THE PROBLEM: In the records below, rewrite the stretch from the line containing "Screen dimensions: 1214x1239" through the line containing "click(879, 505)", both ends included, and nothing else. Reproduce the requests unchanged, and multiply every coordinate in the answers by 1.75, rounding to whole numbers with halves rounded up.

DATASET RECORDS:
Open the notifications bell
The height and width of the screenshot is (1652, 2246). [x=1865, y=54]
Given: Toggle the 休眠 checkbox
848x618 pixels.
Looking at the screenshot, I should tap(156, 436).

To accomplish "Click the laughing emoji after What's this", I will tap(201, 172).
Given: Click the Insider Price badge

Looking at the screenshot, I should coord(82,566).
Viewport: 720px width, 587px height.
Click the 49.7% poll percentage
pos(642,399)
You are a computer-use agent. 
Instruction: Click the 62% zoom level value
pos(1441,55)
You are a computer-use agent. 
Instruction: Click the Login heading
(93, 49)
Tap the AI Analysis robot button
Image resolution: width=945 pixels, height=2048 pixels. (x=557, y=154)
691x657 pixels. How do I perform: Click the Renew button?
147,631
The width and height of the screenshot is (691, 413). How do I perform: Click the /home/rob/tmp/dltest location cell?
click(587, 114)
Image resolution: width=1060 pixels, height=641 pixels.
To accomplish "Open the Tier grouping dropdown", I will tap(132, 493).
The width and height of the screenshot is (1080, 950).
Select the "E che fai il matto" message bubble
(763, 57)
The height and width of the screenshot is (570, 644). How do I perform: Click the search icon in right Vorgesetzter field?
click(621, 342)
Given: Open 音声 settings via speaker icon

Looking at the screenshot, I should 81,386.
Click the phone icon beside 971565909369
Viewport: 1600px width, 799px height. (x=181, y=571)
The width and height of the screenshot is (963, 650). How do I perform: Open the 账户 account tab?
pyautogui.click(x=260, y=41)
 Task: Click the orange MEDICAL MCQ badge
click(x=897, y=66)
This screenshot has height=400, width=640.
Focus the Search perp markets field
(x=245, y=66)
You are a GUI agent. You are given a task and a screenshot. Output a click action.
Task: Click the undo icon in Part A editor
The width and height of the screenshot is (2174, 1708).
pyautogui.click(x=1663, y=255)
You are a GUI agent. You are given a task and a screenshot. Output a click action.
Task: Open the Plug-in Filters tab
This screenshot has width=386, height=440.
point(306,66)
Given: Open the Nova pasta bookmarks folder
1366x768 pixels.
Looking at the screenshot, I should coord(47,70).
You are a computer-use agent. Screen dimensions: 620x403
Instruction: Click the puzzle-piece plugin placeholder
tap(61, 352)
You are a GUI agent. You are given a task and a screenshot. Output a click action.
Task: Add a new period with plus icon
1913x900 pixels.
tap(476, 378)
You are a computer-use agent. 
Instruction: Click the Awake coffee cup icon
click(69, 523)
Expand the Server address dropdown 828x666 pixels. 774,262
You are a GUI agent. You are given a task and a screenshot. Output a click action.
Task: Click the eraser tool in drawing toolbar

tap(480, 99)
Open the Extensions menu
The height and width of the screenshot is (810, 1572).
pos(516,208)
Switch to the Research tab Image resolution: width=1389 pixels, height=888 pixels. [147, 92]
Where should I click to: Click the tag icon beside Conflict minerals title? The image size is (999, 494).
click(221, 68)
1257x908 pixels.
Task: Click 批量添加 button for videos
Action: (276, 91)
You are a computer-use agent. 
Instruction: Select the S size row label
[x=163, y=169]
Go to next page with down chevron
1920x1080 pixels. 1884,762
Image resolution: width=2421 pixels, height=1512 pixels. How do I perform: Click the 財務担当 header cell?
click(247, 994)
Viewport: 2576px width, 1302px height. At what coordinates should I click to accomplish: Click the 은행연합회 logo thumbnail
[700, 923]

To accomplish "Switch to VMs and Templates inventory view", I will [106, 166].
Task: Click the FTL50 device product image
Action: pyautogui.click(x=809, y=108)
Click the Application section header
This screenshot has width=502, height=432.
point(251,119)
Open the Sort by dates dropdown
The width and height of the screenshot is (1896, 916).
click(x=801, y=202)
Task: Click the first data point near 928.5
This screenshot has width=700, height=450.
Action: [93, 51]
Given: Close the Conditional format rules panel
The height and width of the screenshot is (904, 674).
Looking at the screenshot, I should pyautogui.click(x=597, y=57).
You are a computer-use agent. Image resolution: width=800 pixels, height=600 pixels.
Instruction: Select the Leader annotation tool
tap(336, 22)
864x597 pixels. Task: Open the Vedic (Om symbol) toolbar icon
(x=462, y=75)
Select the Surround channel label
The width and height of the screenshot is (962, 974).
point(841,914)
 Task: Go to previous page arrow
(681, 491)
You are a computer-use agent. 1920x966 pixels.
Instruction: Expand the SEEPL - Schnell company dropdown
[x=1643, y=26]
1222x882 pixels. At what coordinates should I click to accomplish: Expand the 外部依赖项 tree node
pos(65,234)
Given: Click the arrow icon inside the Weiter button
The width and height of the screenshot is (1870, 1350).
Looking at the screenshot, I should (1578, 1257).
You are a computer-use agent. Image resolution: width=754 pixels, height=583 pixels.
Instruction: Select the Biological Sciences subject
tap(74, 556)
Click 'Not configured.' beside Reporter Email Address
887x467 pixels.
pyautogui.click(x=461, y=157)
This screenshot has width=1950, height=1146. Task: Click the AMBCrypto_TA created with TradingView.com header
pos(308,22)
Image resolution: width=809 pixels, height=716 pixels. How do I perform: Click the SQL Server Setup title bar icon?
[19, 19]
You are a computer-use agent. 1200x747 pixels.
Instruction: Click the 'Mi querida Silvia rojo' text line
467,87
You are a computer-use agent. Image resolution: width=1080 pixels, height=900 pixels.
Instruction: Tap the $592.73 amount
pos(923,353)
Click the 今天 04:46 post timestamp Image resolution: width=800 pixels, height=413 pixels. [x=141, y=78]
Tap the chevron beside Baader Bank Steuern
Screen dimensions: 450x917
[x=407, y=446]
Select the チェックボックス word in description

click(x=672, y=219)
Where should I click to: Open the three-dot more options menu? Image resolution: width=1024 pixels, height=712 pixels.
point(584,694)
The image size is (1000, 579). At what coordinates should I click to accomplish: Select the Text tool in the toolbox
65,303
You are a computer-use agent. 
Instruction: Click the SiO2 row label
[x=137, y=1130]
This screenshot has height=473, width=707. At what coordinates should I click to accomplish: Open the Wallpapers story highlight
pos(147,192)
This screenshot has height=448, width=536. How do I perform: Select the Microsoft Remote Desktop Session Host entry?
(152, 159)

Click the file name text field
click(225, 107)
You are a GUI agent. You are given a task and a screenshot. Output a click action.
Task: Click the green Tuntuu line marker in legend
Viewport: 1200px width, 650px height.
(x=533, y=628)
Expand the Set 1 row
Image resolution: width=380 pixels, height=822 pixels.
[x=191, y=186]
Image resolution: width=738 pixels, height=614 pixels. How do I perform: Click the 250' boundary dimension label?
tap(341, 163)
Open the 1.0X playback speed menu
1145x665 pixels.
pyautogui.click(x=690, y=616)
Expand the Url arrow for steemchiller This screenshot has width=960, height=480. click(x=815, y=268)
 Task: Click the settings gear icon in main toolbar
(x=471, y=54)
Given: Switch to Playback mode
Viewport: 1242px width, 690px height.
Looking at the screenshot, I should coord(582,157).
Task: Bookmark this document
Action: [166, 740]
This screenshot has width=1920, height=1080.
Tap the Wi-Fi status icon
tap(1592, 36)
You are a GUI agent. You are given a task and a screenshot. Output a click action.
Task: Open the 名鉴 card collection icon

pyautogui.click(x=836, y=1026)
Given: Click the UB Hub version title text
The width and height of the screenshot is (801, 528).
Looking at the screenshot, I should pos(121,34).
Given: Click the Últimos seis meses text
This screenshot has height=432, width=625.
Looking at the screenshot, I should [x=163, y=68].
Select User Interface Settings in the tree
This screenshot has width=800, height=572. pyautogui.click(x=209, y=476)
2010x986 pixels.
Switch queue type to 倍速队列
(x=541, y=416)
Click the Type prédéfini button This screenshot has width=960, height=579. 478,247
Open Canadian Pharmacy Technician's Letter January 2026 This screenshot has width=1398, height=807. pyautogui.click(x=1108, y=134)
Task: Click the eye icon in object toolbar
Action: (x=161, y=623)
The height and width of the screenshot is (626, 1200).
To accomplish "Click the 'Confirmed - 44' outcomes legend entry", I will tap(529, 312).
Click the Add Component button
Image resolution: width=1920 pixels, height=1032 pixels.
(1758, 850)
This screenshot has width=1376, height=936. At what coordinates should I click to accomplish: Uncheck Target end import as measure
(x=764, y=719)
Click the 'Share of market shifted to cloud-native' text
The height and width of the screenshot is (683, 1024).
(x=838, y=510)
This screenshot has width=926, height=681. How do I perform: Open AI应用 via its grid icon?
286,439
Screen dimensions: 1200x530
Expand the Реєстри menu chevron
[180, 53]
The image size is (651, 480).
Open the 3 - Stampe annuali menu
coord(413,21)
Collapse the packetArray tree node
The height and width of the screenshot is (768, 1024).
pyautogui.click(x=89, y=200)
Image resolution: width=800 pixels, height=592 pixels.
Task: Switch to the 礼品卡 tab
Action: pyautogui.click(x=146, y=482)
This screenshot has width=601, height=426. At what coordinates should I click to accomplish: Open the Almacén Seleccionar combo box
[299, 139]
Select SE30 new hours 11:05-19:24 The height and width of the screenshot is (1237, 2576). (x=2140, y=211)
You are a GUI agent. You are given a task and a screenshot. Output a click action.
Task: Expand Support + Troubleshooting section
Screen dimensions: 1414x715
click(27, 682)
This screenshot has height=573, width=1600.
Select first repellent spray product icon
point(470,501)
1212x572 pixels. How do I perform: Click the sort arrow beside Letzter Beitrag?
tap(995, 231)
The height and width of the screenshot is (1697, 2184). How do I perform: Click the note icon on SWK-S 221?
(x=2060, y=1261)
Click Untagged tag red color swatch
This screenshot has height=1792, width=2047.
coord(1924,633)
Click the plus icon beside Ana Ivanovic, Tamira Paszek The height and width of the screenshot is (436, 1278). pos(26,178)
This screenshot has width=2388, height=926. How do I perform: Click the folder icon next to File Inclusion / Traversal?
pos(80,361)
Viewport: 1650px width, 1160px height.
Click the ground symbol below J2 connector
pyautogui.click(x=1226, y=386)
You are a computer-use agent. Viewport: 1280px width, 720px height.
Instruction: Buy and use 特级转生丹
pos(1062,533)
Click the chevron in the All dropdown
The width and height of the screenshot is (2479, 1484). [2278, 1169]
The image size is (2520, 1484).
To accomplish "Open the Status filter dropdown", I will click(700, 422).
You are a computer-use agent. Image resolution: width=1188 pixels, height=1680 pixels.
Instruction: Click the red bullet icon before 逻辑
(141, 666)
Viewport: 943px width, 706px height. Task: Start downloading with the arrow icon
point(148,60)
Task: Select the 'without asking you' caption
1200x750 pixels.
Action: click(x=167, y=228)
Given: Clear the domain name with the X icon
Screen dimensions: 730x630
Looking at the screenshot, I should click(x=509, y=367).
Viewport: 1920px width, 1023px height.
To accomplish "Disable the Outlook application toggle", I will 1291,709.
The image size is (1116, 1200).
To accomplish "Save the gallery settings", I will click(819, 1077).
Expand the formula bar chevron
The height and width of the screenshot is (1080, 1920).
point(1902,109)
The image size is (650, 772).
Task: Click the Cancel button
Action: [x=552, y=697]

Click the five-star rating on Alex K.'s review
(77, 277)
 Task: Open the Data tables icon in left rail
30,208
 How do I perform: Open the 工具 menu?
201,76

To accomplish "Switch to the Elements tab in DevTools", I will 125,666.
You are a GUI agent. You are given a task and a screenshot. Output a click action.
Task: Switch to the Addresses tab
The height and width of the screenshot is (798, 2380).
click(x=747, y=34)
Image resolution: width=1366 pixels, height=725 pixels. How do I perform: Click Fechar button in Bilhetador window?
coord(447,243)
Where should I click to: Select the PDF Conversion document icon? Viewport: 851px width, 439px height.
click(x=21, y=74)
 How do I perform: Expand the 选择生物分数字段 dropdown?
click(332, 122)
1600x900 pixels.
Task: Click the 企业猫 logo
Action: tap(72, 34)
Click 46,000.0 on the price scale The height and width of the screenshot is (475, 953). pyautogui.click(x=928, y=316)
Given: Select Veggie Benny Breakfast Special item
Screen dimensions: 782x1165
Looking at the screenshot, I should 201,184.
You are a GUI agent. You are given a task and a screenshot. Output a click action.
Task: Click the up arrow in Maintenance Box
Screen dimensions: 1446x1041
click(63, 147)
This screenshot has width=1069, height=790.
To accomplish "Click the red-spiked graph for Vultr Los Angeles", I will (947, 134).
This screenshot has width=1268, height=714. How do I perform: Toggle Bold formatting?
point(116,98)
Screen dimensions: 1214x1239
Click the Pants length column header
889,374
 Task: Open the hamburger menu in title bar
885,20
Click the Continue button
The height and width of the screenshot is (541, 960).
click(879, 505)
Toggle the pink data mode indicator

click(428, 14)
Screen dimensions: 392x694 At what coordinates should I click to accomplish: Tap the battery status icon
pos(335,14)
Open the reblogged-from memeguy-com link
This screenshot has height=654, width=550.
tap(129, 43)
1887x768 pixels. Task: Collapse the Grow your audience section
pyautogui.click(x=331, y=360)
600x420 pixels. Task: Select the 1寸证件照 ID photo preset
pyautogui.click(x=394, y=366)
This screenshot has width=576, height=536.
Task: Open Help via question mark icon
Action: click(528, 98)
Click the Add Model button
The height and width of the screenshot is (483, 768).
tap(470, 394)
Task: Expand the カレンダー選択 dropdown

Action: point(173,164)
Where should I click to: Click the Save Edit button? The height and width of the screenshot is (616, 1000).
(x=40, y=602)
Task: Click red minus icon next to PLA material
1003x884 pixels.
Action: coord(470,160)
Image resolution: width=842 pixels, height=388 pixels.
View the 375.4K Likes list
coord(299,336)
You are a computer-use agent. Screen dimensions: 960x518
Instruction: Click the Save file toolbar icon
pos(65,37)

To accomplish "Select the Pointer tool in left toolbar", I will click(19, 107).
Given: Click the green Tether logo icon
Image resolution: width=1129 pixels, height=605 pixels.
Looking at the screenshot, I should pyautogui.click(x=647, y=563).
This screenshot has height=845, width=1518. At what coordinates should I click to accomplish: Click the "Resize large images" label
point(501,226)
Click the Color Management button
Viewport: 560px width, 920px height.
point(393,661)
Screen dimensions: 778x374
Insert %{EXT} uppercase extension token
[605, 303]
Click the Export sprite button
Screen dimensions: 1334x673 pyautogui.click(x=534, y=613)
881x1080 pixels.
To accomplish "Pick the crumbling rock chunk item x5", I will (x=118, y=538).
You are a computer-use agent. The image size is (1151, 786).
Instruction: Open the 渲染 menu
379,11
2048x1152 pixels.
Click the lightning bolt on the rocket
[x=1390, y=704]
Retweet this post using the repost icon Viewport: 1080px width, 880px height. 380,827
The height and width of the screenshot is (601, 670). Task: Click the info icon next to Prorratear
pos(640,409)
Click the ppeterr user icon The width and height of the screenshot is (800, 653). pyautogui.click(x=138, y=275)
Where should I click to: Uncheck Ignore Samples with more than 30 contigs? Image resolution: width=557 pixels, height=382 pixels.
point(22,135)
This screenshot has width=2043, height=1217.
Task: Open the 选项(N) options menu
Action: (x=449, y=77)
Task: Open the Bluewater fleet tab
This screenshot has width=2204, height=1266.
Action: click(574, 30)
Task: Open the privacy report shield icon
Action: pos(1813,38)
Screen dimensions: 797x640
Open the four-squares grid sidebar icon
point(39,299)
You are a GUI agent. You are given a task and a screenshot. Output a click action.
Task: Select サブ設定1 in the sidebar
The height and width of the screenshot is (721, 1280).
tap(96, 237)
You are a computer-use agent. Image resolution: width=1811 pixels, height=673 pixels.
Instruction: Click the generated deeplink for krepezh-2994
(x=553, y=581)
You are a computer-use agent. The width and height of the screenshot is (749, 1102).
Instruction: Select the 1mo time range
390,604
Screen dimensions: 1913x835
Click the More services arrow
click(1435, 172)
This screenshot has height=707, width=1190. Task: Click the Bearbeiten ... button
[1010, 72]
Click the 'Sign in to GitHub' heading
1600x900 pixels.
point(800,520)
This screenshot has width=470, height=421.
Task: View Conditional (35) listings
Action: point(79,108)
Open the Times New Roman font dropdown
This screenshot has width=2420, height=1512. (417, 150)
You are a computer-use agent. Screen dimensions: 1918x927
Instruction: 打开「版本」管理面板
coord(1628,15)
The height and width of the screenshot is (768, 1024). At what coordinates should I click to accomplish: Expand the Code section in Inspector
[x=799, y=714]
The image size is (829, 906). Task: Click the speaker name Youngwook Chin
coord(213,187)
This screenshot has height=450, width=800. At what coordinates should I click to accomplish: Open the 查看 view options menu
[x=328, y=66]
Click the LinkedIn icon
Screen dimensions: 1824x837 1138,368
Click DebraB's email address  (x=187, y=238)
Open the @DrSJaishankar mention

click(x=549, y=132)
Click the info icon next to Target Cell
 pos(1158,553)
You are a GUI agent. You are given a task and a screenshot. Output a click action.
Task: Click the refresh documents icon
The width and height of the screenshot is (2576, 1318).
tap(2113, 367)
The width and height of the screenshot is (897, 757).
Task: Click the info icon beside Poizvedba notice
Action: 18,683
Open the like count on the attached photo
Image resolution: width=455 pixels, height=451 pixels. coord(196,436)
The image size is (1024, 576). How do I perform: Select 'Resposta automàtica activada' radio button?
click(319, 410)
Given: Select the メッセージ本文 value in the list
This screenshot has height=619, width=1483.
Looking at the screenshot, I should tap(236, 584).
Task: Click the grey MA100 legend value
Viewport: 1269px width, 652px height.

WRITTEN RESPONSE:
Screen dimensions: 1214x1239
Click the Pants length column header
1556,655
 Task: Open the hamburger menu in title bar
1549,35
Click the Continue button
The height and width of the screenshot is (541, 960).
click(1538, 884)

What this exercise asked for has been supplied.